La creencia empalagosa de que cualquier tiempo pasado fue mejor resulta paralizante y acaba arrojándonos a abismos reaccionarios, pero ¿significa eso que tenemos que abonarnos a ciegas a cualquier tendencia que arrase en las pantallas de los zagales? Pues claro que no, cariño. Puede no gustarte ese artista, no comprender la estética de quienes acaban de superar los 18 o no verte atraído por la jungla tiktokera. Puedes seguir cultivando las mismas pasiones que llevas cultivando durante las últimas décadas, no van a obligarte a renegar de tus ídolos y adorar a otros becerros.
Aquí hace su aparición la derivada más evidente: saberse desfasado enmohece el espíritu. A nadie le gusta sentir que se ha quedado atrás, que los fenómenos culturales ya no le interpelan, que hay otros mundos bullendo sin contar con su aprobación. Supongo que esto es especialmente difícil cuando durante un tiempo has sido la medida de todas las cosas: para quienes llevan una existencia entera habitando los márgenes, no sentirse identificado con el mainstream no es una sorpresa, tienen claro que no es ahí donde van a encontrar representación.
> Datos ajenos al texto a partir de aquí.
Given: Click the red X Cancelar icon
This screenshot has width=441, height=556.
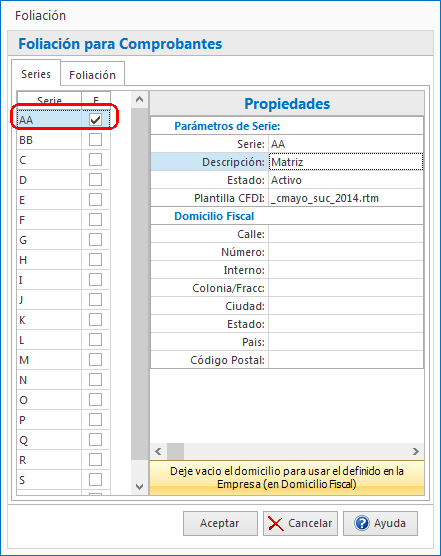Looking at the screenshot, I should (275, 523).
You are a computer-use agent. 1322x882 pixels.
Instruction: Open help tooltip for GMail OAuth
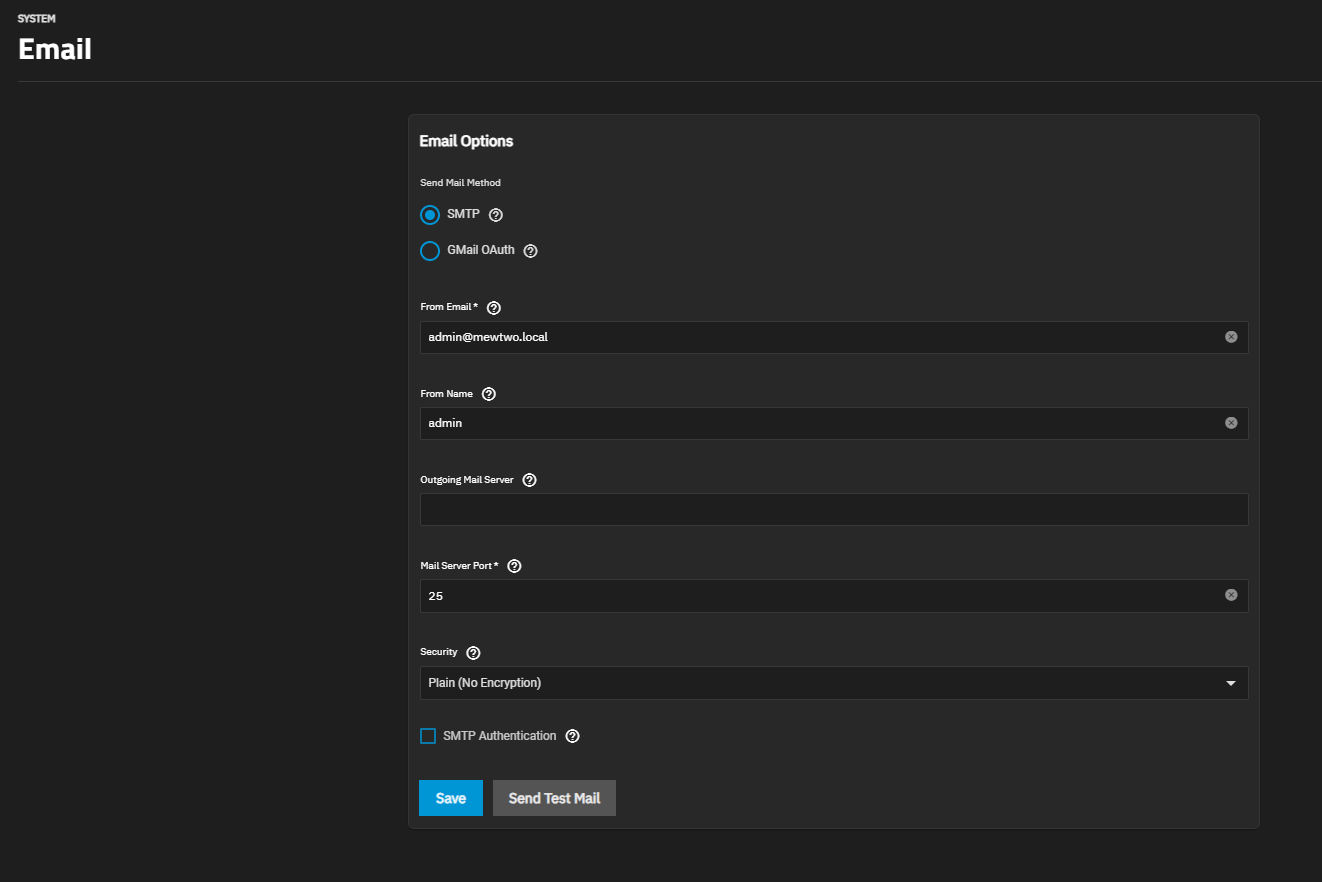(x=531, y=251)
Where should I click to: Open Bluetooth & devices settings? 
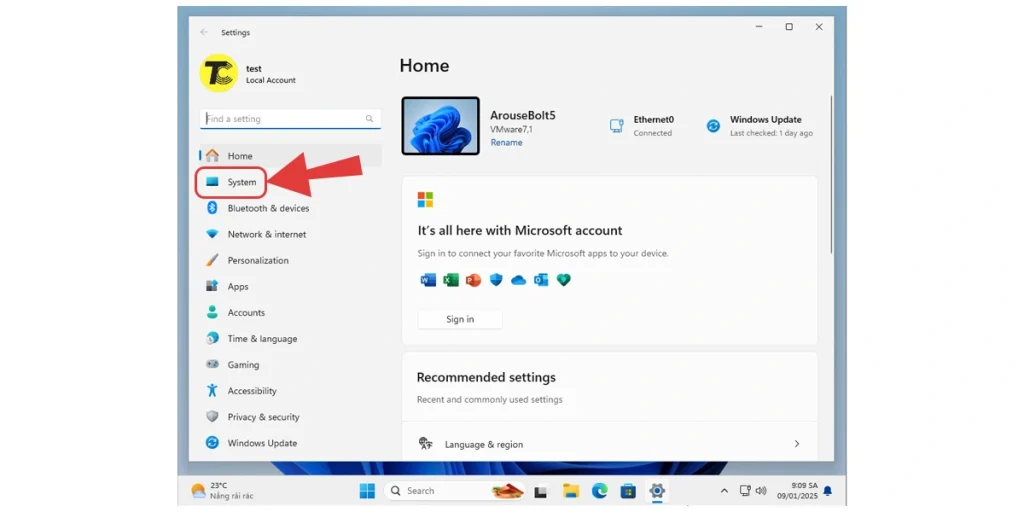[267, 208]
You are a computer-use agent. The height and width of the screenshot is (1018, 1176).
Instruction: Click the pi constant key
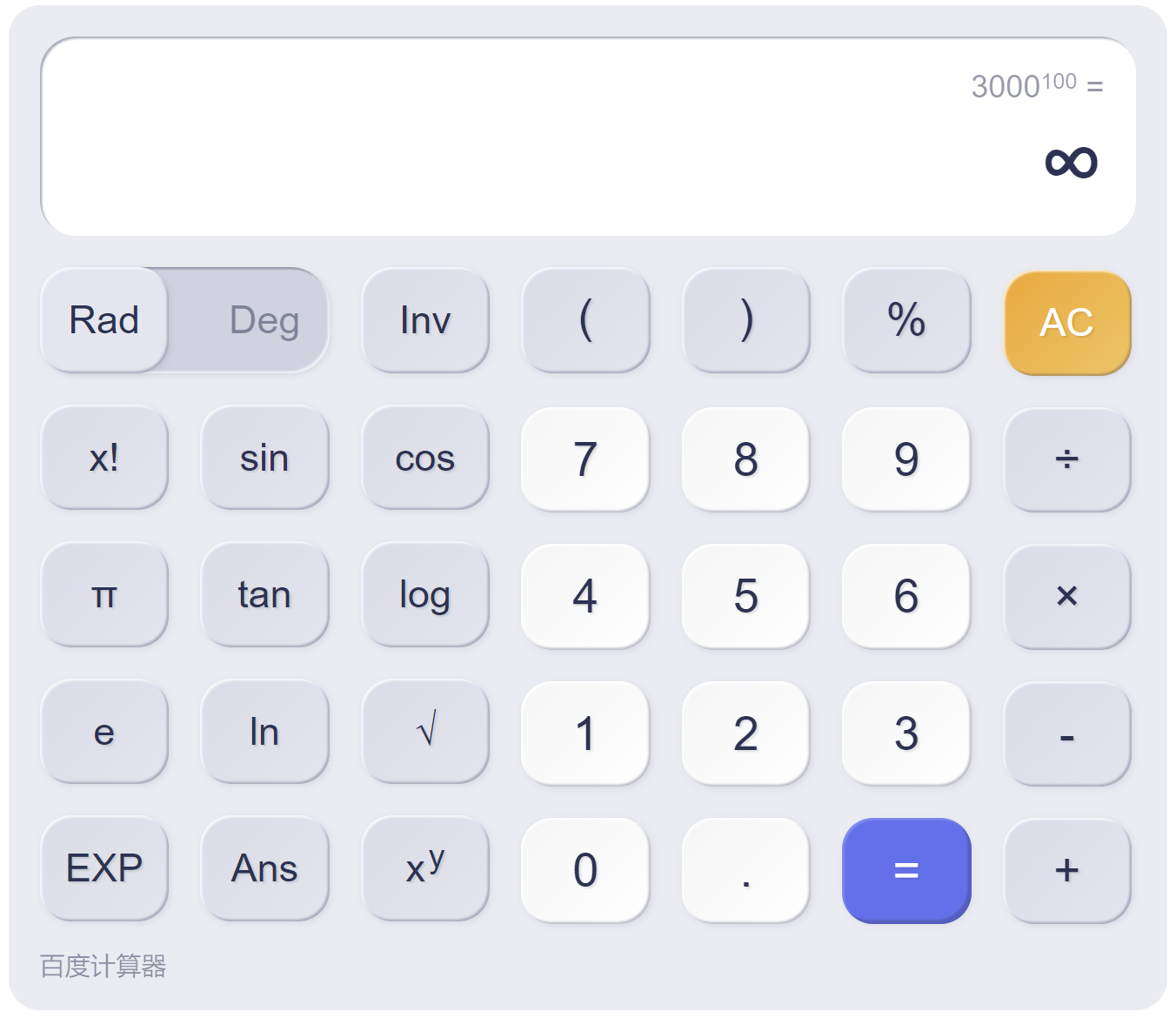[x=104, y=595]
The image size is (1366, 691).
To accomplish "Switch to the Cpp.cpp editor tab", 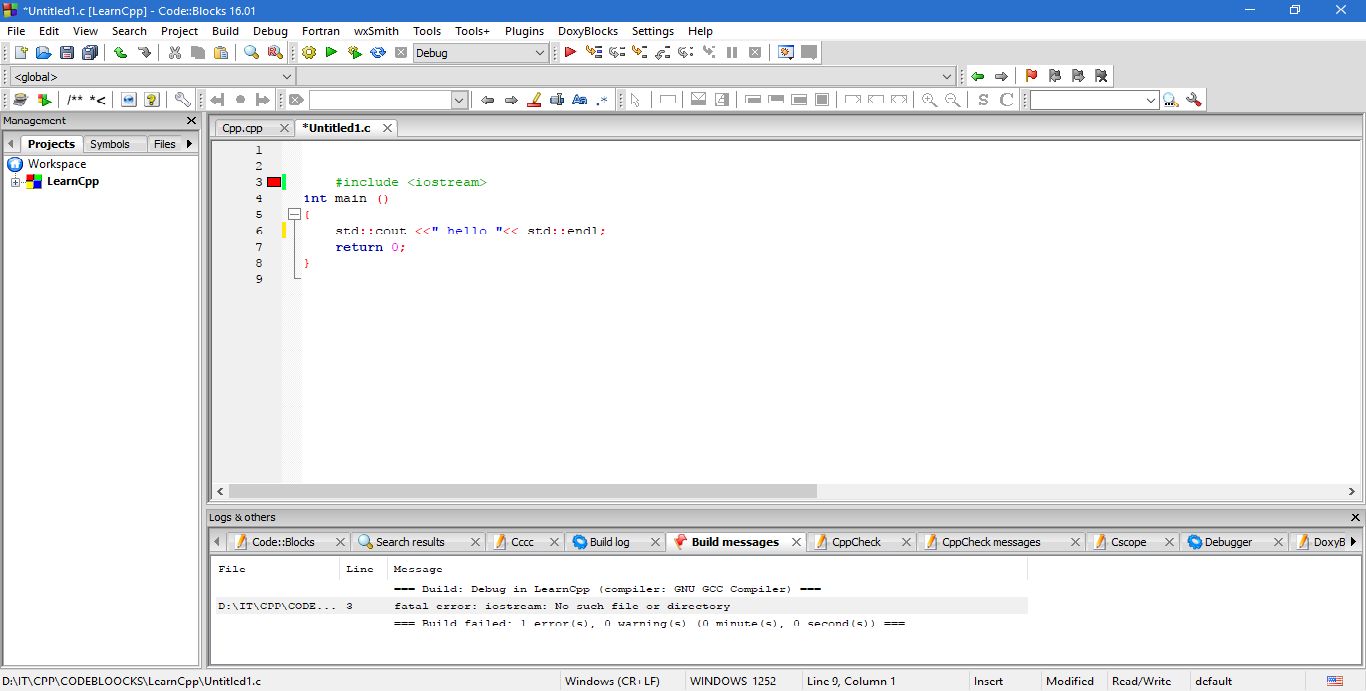I will pyautogui.click(x=242, y=128).
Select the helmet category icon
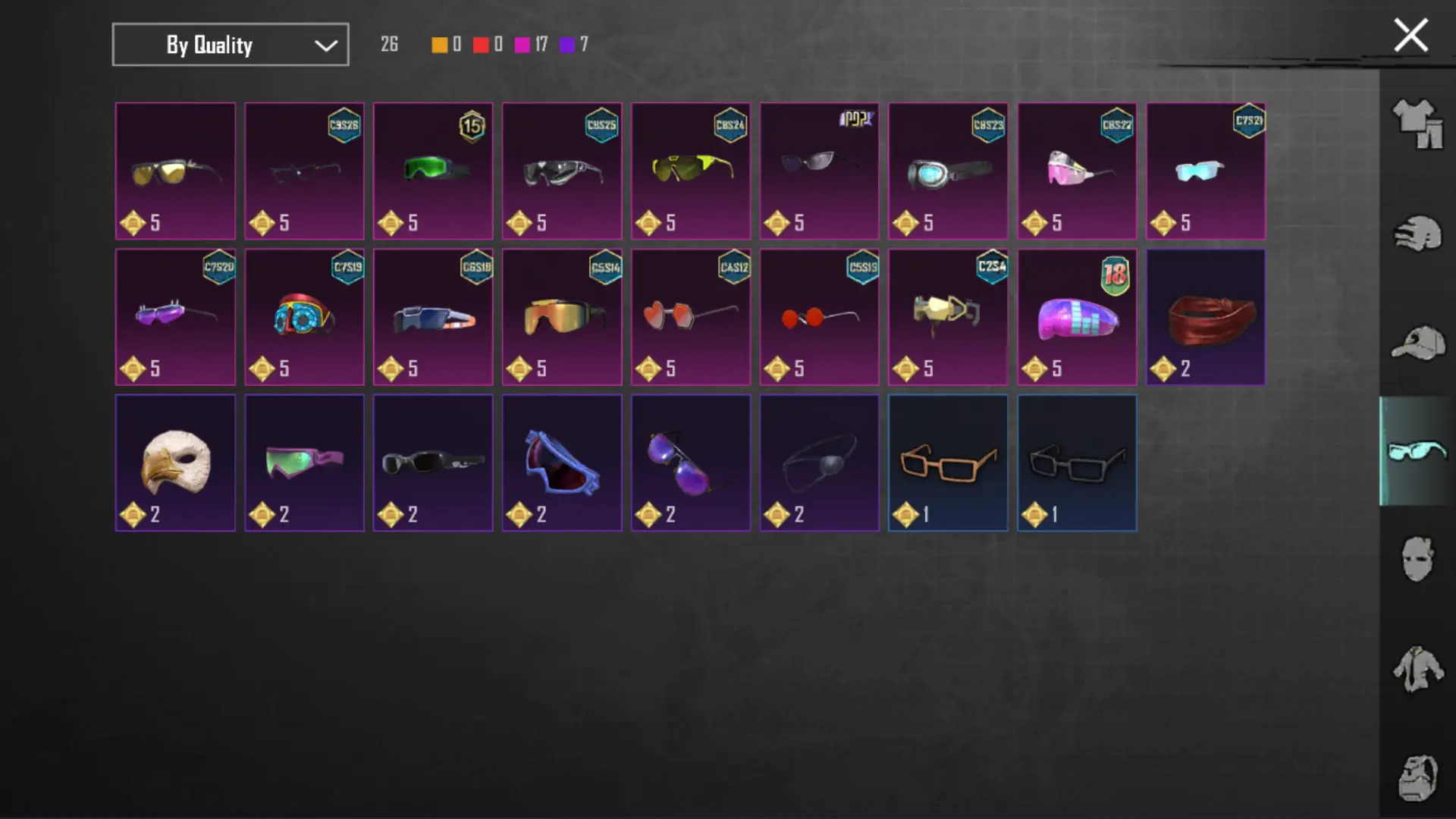 1417,234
No se trata de forzar filias (de hecho, qué incómodo ver a alguien fingiendo compartir los códigos de una juventud a la que no pertenece, como esos anuncios de yogur en los que los actores rapean y todo exuda vergüenza ajena), sino de continuar ejercitando el músculo de la curiosidad. Interesarte por ese universo de contextos que se mueven con un compás propio. Explorar. Asomarte a esos estanques y poder decir con toda la tranquilidad que no es para ti, incluso que no acabas de entender sus coordenadas, pero que ole por la chavalería que menea a gusto el bullarengue. En cualquier caso, demos una oportunidad al optimismo: ¿y si te embarcas en esa expedición a la novedad y descubres que sí que conectas con algunas de las piezas edificadas en un entorno generacional ajeno? Qué estimulante hallar ecos en las ideas y anhelos de humanos ubicados en otros tramos de la pirámide poblacional, saber que esos vínculos pueden existir sin importar en qué consistían sus puñeteras meriendas.
Si a pesar de todo, estimado lector, decides seguir denigrando los gustos de la muchachada, solo un apunte: esos jóvenes tan decadentes y adocenados no son millennials. Los millennials estamos ya con problemas lumbares. Tus enemigos postadolescentes ahora son los Z, dirige hacia ellos las tribulaciones, que nosotros ya hemos tenido bastante. Cuando uno se pone a demonizar, al menos ha de hacerlo con rigor.